▶ Task objective:
Only lines containing "agent" are wanted from the data below. Copy those lines.

▶ Dataset extract:
* * * * * * * * *
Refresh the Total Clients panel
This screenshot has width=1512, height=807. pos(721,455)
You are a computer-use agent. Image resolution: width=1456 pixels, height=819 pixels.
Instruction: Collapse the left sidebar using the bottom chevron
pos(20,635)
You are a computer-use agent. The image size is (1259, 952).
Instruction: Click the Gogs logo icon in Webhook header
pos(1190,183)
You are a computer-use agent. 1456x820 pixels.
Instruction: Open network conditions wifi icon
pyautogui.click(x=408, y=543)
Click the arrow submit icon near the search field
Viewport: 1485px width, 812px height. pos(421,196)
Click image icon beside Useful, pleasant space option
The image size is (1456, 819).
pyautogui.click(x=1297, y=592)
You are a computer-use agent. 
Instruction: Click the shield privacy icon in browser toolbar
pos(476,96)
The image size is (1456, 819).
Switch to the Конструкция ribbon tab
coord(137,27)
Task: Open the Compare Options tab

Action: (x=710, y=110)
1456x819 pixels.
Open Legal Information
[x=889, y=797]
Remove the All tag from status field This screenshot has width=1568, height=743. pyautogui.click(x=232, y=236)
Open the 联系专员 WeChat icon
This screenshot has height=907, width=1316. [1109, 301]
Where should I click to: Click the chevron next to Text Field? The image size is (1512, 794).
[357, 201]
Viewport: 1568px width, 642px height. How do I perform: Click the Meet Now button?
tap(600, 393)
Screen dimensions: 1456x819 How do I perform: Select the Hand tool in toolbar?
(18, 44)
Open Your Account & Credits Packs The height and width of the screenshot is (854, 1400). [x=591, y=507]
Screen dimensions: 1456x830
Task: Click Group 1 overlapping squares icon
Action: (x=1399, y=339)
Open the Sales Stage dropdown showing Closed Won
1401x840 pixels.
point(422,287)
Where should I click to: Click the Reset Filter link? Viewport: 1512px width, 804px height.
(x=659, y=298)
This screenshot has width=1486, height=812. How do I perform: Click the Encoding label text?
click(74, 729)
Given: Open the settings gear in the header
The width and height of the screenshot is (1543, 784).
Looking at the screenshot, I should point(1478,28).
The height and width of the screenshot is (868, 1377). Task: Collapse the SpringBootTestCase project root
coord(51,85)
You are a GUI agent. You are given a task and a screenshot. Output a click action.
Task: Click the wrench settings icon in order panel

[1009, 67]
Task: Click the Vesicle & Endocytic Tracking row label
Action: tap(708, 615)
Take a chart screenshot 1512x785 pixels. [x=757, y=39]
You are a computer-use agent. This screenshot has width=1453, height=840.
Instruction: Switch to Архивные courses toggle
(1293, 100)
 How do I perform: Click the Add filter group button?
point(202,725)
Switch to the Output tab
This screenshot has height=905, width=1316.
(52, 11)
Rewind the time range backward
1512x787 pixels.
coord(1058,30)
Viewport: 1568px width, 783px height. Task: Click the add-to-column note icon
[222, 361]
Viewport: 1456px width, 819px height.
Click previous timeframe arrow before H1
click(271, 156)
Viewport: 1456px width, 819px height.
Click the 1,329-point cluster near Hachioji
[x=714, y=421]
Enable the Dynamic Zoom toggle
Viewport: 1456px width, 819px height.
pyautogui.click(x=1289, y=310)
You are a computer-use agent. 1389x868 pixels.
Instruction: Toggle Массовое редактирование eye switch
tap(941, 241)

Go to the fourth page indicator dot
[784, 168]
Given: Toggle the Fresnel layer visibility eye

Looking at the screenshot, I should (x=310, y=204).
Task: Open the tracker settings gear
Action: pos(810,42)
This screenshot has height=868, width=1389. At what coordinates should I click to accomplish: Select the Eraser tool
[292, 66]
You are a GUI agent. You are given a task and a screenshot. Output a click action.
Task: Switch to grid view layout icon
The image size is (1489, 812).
* * * * * * * * *
▶ Answer to this task:
You are a computer-use agent. Image resolution: width=1456 pixels, height=819 pixels.
You are a computer-use agent. The image size is (1259, 952).
You are a computer-use agent. 1456x820 pixels.
You are a computer-use agent. 
You are a GUI agent. You are given a task and a screenshot. Output a click action.
You are a computer-use agent. This screenshot has width=1453, height=840.
You are a computer-use agent. 1389x868 pixels.
You are a GUI agent. You are given a task and a screenshot. Output a click action.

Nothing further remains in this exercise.